Losy pomiędzy Cosenzą a Parmą rozstrzygnęły się już po czterech minutach. Szalę zwycięstwa na korzyść gospodarzy przechylił Aldo Florenzi, natomiast asystował mu Manuel Marras.

Mecz 22. kolejki Serie B zapowiadał się interesująco zwłaszcza dla polskich kibiców. Po stronie miejscowych zadebiutował wypożyczony z Hellasu Werona Mateusz Praszelik. Młody pomocnik pojawił się na murawie 66. minucie, kiedy zastąpił Marco Brescianiniego.

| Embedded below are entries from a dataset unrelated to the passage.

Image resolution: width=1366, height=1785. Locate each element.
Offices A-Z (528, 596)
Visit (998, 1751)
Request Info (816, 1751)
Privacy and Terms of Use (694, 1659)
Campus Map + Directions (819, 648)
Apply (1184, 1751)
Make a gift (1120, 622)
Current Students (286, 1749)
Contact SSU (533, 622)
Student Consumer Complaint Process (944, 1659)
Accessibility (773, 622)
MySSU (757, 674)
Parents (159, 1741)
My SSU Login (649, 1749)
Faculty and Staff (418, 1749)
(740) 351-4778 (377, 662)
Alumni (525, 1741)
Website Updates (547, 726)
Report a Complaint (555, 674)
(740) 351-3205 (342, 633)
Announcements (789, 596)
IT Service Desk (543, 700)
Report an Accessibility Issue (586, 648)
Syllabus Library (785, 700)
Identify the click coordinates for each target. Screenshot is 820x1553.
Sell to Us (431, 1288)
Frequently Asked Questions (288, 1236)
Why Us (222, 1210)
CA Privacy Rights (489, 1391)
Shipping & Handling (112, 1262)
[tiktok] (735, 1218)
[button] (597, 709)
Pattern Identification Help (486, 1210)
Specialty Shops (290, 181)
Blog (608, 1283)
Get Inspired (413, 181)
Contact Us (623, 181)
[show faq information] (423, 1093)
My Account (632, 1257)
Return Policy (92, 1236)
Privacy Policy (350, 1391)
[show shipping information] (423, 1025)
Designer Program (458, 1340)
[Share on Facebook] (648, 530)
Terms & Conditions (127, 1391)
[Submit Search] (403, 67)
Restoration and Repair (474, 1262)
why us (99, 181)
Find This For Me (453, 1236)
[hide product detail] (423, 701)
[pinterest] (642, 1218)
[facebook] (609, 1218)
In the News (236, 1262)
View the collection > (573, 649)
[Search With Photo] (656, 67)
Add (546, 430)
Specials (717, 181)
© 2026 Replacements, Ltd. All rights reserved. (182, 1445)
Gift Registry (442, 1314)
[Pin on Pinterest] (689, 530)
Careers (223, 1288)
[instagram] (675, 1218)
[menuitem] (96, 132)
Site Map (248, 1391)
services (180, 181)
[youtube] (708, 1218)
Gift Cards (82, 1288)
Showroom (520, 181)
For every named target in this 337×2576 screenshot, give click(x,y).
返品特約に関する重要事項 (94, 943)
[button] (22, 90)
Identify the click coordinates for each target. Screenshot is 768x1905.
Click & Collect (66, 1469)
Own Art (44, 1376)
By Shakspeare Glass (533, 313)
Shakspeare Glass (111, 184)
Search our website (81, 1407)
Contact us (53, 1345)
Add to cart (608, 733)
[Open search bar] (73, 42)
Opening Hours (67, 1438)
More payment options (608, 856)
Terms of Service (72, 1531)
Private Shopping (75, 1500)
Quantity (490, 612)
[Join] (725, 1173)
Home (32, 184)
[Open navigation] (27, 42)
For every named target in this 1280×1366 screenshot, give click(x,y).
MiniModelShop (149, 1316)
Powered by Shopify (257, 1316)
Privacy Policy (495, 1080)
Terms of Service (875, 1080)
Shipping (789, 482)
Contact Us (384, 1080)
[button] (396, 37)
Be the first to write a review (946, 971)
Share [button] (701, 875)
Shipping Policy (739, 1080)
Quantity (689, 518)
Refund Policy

Z kolei w barwach Parmy godzinę rozegrał Adrian Benedyczak.

O tej samej porze w sobotę Brescia Calcio rywalizowała z Calcio Calcio. W 60. minucie bramkarz pierwszej z wymienionych drużyn skapitulował po uderzeniu Daniele Baselliego, potem goście utrzymali jednobramkową przewagę do końcowego gwizdka.

Trener Brescii od początku postawił na Marcina Listkowskiego, który w bieżącym tygodniu został wypożyczony z pierwszoligowego US Lecce. Nowy nabytek klubu opuścił murawę po pierwszej odsłonie. Jakub Łabojko wszedł na boisko w 67. minucie i w końcówce został ukarany żółtym kartonikiem.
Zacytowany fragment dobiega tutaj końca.